» **WORK INSTRUCTIONS**:
Repeat all the records, precisely as given.
==== EXTRACTED RECORDS ====
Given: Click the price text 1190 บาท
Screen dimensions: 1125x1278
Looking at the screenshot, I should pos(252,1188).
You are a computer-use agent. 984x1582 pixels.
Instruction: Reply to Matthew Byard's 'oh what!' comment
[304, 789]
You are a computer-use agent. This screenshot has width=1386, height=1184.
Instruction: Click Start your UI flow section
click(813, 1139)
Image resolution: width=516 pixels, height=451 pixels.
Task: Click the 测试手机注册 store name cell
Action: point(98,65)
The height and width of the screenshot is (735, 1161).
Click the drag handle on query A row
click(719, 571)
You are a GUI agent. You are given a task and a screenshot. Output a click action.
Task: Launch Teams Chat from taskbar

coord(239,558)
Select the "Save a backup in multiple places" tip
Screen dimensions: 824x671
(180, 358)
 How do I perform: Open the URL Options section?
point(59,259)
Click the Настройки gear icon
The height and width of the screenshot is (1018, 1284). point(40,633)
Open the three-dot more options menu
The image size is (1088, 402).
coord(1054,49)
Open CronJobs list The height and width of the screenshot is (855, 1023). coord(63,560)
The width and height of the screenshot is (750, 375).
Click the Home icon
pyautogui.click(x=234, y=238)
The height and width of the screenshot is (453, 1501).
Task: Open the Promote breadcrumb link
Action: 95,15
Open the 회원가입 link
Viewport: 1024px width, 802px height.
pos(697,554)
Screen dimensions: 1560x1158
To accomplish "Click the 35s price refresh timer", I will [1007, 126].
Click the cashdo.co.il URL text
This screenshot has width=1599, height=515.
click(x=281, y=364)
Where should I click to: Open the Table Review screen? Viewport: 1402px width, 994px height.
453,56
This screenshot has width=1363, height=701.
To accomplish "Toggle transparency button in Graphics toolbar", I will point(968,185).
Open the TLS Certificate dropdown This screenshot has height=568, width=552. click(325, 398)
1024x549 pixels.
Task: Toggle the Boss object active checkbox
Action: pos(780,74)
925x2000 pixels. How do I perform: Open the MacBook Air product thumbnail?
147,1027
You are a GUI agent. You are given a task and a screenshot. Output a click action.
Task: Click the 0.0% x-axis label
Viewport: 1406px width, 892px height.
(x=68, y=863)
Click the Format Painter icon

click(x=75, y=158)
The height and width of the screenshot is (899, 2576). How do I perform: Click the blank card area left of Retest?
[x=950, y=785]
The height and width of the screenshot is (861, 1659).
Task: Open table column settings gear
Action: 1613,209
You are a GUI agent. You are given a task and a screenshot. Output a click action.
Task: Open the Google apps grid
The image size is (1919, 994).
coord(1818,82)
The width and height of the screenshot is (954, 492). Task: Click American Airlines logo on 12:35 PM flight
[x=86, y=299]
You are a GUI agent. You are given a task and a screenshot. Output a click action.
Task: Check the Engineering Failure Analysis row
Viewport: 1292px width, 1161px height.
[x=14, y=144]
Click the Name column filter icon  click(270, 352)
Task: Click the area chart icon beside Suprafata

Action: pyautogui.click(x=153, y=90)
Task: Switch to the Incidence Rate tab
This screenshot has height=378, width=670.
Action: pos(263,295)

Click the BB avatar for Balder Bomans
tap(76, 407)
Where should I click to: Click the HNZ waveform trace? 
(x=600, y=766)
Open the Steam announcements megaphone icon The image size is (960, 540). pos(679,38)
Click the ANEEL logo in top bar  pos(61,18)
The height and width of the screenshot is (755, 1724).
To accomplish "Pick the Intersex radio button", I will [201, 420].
====
» **EXPECTED ANSWER**:
Given: Click the price text 1190 บาท
Screen dimensions: 1125x1278
Looking at the screenshot, I should pos(252,1188).
You are a computer-use agent. 984x1582 pixels.
Instruction: Reply to Matthew Byard's 'oh what!' comment
[304, 789]
You are a computer-use agent. This screenshot has width=1386, height=1184.
Instruction: Click Start your UI flow section
click(813, 1139)
Image resolution: width=516 pixels, height=451 pixels.
Task: Click the 测试手机注册 store name cell
Action: point(98,65)
The height and width of the screenshot is (735, 1161).
Click the drag handle on query A row
click(719, 571)
You are a GUI agent. You are given a task and a screenshot. Output a click action.
Task: Launch Teams Chat from taskbar

coord(239,558)
Select the "Save a backup in multiple places" tip
Screen dimensions: 824x671
(180, 358)
 How do I perform: Open the URL Options section?
point(59,259)
Click the Настройки gear icon
The height and width of the screenshot is (1018, 1284). point(40,633)
Open the three-dot more options menu
The image size is (1088, 402).
coord(1054,49)
Open CronJobs list The height and width of the screenshot is (855, 1023). coord(63,560)
The width and height of the screenshot is (750, 375).
Click the Home icon
pyautogui.click(x=234, y=238)
The height and width of the screenshot is (453, 1501).
Task: Open the Promote breadcrumb link
Action: 95,15
Open the 회원가입 link
Viewport: 1024px width, 802px height.
pos(697,554)
Screen dimensions: 1560x1158
To accomplish "Click the 35s price refresh timer", I will [1007, 126].
Click the cashdo.co.il URL text
This screenshot has width=1599, height=515.
click(x=281, y=364)
Where should I click to: Open the Table Review screen? Viewport: 1402px width, 994px height.
453,56
This screenshot has width=1363, height=701.
To accomplish "Toggle transparency button in Graphics toolbar", I will point(968,185).
Open the TLS Certificate dropdown This screenshot has height=568, width=552. click(325, 398)
1024x549 pixels.
Task: Toggle the Boss object active checkbox
Action: pos(780,74)
925x2000 pixels. How do I perform: Open the MacBook Air product thumbnail?
147,1027
You are a GUI agent. You are given a task and a screenshot. Output a click action.
Task: Click the 0.0% x-axis label
Viewport: 1406px width, 892px height.
(x=68, y=863)
Click the Format Painter icon

click(x=75, y=158)
The height and width of the screenshot is (899, 2576). How do I perform: Click the blank card area left of Retest?
[x=950, y=785]
The height and width of the screenshot is (861, 1659).
Task: Open table column settings gear
Action: 1613,209
You are a GUI agent. You are given a task and a screenshot. Output a click action.
Task: Open the Google apps grid
The image size is (1919, 994).
coord(1818,82)
The width and height of the screenshot is (954, 492). Task: Click American Airlines logo on 12:35 PM flight
[x=86, y=299]
You are a GUI agent. You are given a task and a screenshot. Output a click action.
Task: Check the Engineering Failure Analysis row
Viewport: 1292px width, 1161px height.
[x=14, y=144]
Click the Name column filter icon  click(270, 352)
Task: Click the area chart icon beside Suprafata

Action: pyautogui.click(x=153, y=90)
Task: Switch to the Incidence Rate tab
This screenshot has height=378, width=670.
Action: pos(263,295)

Click the BB avatar for Balder Bomans
tap(76, 407)
Where should I click to: Click the HNZ waveform trace? 
(x=600, y=766)
Open the Steam announcements megaphone icon The image size is (960, 540). pos(679,38)
Click the ANEEL logo in top bar  pos(61,18)
The height and width of the screenshot is (755, 1724).
To accomplish "Pick the Intersex radio button", I will [201, 420].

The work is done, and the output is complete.